Studio album by the Neighbourhood
- Released: April 22, 2013
- Recorded: 2011–2012
- Genres: Indie rock; electropop;
- Length: 45:46
- Label: Columbia
- Producers: Justyn Pilbrow; Emile Haynie;

The Neighbourhood chronology
| Thank You, (2012) | I Love You. (2013) | The Love Collection (2013) |

Singles from I Love You.
- "Female Robbery" Released: October 8, 2012; "Sweater Weather" Released: December 3, 2012; "Let It Go" Released: January 14, 2013; "Afraid" Released: July 23, 2013;

= I Love You (The Neighbourhood album) =

I Love You (stylized as I Love You.) is the debut studio album by American rock band the Neighbourhood, which was released worldwide on April 22, 2013.

==Background==
The tracks on this album expresses a series of angst-ridden themes based on both the vibe and lyrical content of the songs. Bryan Sammis explained to Coup De Main magazine: "I think that at least in terms of the musical aspect of it, all of us try and get our own emotions out through our instruments, which is not always the easiest thing to do. I think for Jesse Rutherford lyrically, what I really like about him and about us as a band is that a lot of his lyrics aren't necessarily pre-ordained, because he's not trying to force it. A lot of his lyrics are off the top of his head when he first hears the song, because that makes it more natural, it's legitimately what he is thinking about and how he is feeling when he hears that song."

==Critical reception==

Reception to I Love You was mixed. At Metacritic, which assigns a normalized rating out of 100 to reviews from mainstream critics, the album received an average score of 48, based on 8 reviews. Los Angeles Times critic Mikael Wood wrote that despite the band's mastery of the "textural know-how" of contemporary alternative rock, their songs mostly "stretch out into dreary electro-goth atmospherics" and "lack any kind of urgency". AllMusic editor Tim Sendra found that the album's music rarely deviates from its "ponderous nature", ultimately "leaving the listener with an overall experience that is oppressively grey and joyless". Kat Rolle of Drowned in Sound deemed its lyrics to be "inane" and thematically limited to "California and sex", while panning the band's musical approach as unoriginal and calculated for mass appeal.

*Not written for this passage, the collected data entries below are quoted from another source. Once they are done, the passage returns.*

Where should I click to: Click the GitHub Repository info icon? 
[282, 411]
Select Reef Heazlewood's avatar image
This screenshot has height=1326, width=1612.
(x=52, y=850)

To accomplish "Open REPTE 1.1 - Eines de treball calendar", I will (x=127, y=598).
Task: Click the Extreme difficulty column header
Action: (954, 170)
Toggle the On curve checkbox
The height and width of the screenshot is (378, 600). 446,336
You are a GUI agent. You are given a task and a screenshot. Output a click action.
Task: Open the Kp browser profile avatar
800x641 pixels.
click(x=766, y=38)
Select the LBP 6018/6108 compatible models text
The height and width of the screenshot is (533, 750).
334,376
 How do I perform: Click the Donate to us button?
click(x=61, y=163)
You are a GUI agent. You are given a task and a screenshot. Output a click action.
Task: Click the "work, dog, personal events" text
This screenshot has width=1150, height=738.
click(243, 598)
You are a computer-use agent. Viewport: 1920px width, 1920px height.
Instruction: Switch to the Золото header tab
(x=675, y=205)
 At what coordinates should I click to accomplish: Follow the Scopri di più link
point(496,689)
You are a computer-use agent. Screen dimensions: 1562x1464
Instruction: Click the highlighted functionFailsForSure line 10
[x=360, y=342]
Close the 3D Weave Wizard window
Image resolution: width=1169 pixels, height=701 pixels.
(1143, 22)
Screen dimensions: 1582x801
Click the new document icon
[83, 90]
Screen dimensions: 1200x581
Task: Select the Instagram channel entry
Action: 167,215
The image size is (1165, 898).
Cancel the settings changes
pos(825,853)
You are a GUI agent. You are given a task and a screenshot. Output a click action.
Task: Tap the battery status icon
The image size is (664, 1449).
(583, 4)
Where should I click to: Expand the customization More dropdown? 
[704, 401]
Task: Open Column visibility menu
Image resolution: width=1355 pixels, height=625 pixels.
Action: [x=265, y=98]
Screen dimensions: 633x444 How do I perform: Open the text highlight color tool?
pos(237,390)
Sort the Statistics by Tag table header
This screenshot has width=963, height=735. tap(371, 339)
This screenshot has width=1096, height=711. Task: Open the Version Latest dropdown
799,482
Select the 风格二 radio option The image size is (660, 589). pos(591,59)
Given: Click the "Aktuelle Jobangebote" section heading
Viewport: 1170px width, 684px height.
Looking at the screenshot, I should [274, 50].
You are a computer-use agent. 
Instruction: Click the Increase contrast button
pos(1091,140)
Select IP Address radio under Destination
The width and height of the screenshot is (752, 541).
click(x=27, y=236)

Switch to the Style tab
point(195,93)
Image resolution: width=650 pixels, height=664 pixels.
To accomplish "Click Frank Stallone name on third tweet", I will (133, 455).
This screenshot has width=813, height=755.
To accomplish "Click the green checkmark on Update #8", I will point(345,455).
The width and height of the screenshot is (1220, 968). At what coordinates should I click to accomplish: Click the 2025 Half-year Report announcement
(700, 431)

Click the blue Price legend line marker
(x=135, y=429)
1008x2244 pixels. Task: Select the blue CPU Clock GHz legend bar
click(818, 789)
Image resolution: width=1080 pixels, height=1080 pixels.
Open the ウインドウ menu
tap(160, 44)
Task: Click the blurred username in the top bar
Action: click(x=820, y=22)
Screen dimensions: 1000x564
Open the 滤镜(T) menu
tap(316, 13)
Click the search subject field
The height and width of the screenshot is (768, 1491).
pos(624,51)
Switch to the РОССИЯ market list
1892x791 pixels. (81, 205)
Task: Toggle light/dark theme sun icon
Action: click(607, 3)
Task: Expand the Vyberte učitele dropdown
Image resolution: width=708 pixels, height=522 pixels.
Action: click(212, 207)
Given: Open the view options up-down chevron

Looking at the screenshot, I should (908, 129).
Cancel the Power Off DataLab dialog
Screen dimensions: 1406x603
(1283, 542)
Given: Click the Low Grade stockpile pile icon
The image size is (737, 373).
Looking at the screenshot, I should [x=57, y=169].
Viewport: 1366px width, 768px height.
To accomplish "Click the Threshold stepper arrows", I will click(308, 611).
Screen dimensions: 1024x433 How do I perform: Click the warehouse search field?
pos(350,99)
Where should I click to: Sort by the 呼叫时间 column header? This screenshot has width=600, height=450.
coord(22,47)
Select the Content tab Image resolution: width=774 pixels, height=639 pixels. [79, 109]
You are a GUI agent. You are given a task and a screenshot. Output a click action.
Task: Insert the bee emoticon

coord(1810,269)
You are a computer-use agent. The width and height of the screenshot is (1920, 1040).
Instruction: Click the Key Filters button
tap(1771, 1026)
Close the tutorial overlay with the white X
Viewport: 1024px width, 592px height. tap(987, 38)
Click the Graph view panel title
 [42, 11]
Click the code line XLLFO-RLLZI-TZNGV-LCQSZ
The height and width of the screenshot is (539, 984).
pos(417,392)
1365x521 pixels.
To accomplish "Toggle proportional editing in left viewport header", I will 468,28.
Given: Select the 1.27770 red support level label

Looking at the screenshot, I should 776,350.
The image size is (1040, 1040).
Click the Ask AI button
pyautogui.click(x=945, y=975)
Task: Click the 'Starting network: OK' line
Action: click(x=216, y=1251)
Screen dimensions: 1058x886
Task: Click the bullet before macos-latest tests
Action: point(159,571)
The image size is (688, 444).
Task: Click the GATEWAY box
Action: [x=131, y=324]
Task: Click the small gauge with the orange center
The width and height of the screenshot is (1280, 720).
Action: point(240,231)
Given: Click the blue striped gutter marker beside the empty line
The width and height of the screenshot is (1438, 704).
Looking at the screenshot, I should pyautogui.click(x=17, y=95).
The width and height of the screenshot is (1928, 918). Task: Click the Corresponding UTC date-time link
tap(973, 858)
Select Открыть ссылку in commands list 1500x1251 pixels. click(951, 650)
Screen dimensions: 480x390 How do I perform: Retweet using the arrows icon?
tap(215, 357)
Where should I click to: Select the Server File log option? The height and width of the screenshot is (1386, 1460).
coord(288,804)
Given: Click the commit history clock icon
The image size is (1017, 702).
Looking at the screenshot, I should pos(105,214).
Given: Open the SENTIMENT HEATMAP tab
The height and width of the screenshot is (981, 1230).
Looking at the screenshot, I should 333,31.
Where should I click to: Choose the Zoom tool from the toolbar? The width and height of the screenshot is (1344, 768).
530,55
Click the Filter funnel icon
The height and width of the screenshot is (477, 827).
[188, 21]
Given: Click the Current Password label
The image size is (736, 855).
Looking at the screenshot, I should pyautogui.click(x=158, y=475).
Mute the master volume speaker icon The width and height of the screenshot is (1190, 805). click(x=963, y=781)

In a positive review, Jamie Milton of DIY wrote that the Neighbourhood "stick to the remarkably fully formed mantra they arrived on the scene chanting", concluding that I Love You "achieves what few debuts can, by making one hell of an opening statement". Caroline Sullivan of The Guardian was critical of the album's "petulant" lyrics, which she remarked were "obviously aimed at teenagers", but concluded that its "dreamy melancholy and high-shine production" and "traditional songcraft" may nonetheless appeal to a broader audience. Irish Times critic Jim Carroll remarked that the band's hooky pop songs, such as "Sweather Weather" and "Female Robbery", can be "ravishing", but felt that the album is weighed down by occasional "fillers".

The album track list appears to have undertaken some edits prior to being released publicly, as Kat Rolle commented on the "late-stage change up" of "How", which appears as the album's opening track.

Professional ratings
Aggregate scores
| Source | Rating |
| AnyDecentMusic? | 5.3/10 |
| Metacritic | 48/100 |
Review scores
| Source | Rating |
| AllMusic | Star Half star |
| DIY | 7/10 |
| Drowned in Sound | 3/10 |
| Financial Times | Star |
| The Guardian | Star |
| The Irish Times | Star |
| Los Angeles Times | Star |
| MusicOMH | Star Half star |
| PopMatters | 5/10 |
| Q | Star |

== Track listing ==

Notes

- "W.D.Y.W.F.M?" stands for "What Do You Want From Me?"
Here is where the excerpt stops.